E' quanto stabilito dalla Corte di cassazione con l'ordinanza n. 19559/2015, depositata il 1° ottobre scorso (qui sotto allegata).
Più precisamente, nella pronuncia in esame, i giudici hanno ritenuto che non può considerarsi meritevole di tutela da parte dell'ordinamento, per contrasto con i principi di cui agli articoli 47 e 38 della Costituzione, l'interesse perseguito dall'istituto di credito sfruttando le preoccupazioni previdenziali di un cliente e inducendolo a concludere operazioni negoziali complesse di rischio e di unilaterale riattribuzione del rischio di impresa della banca.
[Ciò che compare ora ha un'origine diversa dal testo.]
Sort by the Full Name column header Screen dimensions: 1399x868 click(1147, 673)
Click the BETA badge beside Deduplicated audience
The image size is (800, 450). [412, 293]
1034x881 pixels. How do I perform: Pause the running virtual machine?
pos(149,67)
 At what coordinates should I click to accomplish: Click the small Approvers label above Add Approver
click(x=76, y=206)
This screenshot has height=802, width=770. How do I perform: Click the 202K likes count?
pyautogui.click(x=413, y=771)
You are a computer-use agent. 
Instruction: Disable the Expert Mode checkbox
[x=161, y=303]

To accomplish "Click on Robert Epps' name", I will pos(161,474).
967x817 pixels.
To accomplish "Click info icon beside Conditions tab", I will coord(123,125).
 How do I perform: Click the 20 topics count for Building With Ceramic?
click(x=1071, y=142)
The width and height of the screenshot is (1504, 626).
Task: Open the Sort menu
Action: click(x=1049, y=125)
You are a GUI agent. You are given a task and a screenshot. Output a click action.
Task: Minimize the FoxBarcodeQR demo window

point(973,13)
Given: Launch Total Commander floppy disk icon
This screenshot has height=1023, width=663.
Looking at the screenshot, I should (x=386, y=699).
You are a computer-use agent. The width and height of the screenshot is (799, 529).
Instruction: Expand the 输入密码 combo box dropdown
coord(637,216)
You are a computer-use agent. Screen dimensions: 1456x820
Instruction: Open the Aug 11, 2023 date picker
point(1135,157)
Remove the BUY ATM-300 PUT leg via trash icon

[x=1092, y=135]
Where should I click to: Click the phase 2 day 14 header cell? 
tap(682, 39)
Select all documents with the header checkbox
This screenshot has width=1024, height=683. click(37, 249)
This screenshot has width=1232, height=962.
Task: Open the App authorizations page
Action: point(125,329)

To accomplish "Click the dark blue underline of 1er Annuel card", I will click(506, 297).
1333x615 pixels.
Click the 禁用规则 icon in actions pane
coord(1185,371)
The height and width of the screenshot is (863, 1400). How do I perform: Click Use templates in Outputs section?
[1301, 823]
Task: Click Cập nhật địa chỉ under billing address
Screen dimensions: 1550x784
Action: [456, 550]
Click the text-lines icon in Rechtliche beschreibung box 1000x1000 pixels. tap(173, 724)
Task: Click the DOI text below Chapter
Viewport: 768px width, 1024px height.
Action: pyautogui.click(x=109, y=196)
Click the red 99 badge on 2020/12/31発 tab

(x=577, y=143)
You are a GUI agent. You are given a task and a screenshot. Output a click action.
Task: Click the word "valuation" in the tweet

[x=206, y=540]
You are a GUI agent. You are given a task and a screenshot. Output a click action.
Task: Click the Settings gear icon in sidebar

Non è quindi possibile stipulare un valido contratto atipico ai sensi dell'articolo 1322 c.c..
Nel caso di specie, oltretutto, era pattuita la facoltà, discrezionale, della banca preponente di stabilire quale sarebbe stata la natura e l'entità degli investimenti a composizione dei fondi, potendovi includere anche prodotti finanziari e titoli con redditività bassa e in probabile contrasto con la propensione al rischio del cliente.
Inoltre il finanziamento concesso contestualmente era connotato da una forte rigidità.
Di conseguenza, il contratto atipico concluso tra banca e cliente non può ritenersi efficace ai sensi delle previsioni del nostro ordinamento.
Va quindi respinto il ricorso presentato dall'istituto di credito e deve essere confermata la decisione dei giudici del merito di invalidare il contratto di piano finanziario stipulato tra banca e cliente.